Deploying a Puppeteer App

Puppeteer is a powerful Node.js library that provides a high-level API to control Chrome or Chromium over the DevTools Protocol. It enables developers to automate web scraping, performance testing, rendering, form submission, testing Chrome Extensions, and generating screenshots and PDFs of web pages. With Puppeteer, you can build sophisticated browser automation workflows that interact with modern web applications in a scriptable, reliable manner. It’s trusted by developers worldwide for mission-critical automation tasks.

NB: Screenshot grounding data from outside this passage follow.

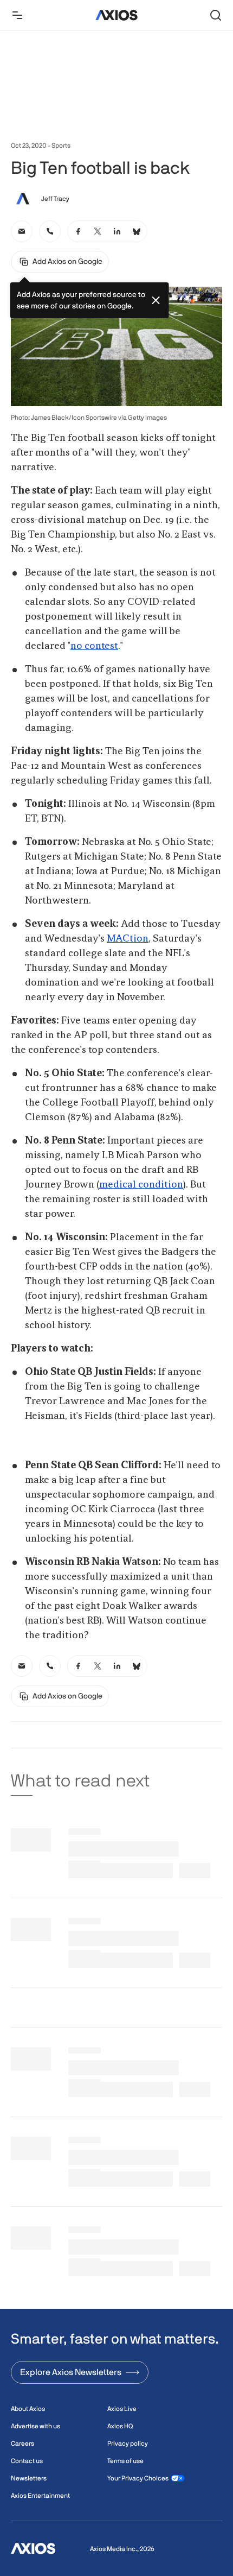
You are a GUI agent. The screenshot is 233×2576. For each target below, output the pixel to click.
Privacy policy (127, 2443)
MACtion (127, 939)
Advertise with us (35, 2426)
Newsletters (29, 2478)
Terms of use (125, 2461)
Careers (22, 2443)
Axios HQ (120, 2426)
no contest (94, 646)
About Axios (28, 2408)
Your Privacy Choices (138, 2478)
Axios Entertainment (40, 2495)
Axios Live (122, 2408)
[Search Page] (215, 15)
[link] (21, 231)
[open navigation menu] (17, 15)
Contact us (27, 2461)
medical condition (141, 1185)
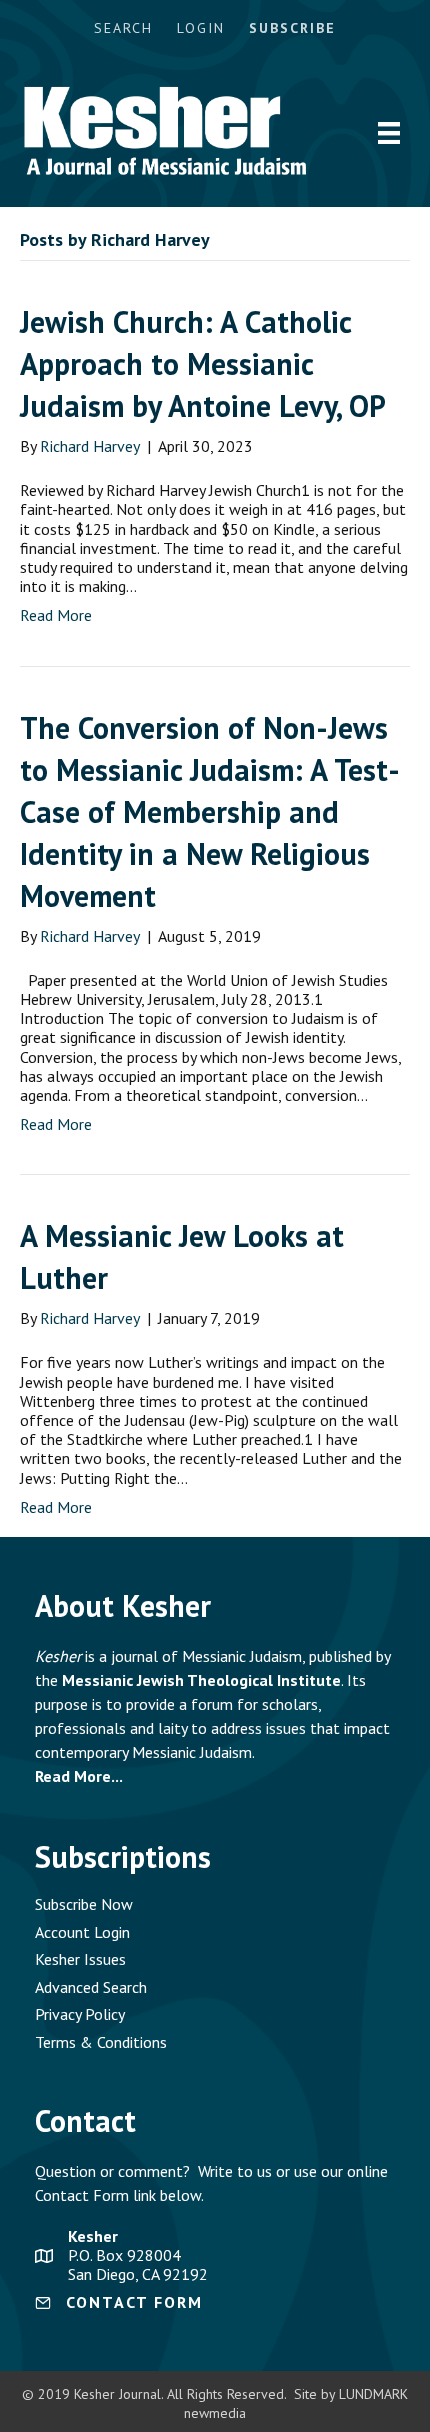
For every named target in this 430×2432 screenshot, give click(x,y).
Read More (56, 615)
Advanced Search (91, 1987)
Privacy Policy (80, 2014)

This comprehensive guide walks you through deploying a Puppeteer application to Klutch.sh, covering both automatic Nixpacks-based deployments and Docker-based deployments. You’ll learn installation steps, explore sample code, configure environment variables, and discover best practices for production deployments.

Prerequisites
Getting Started: Install Puppeteer
Sample Code Examples
Project Structure
Deploying Without a Dockerfile (Nixpacks)
Deploying With a Dockerfile
Environment Variables & Configuration
Browser Automation Patterns
Performance & Resource Management
Troubleshooting
Resources

Prerequisites

To deploy a Puppeteer application on Klutch.sh, ensure you have:

Node.js 18 or higher - Puppeteer requires a modern Node.js version
npm or yarn - For managing dependencies
Git - For version control
GitHub account - Klutch.sh integrates with GitHub for continuous deployments
Klutch.sh account - Sign up for free

Getting Started: Install Puppeteer

Create a New Puppeteer Project

Follow these steps to create and set up a new Puppeteer application:

Create a new directory for your project and initialize npm:
Terminal window
```
mkdir my-puppeteer-app
cd my-puppeteer-app
npm init -y
```
Install Puppeteer and development dependencies:
Terminal window
```
npm install puppeteer express
npm install --save-dev nodemon
```
We’re including Express for a simple API server to wrap Puppeteer functionality.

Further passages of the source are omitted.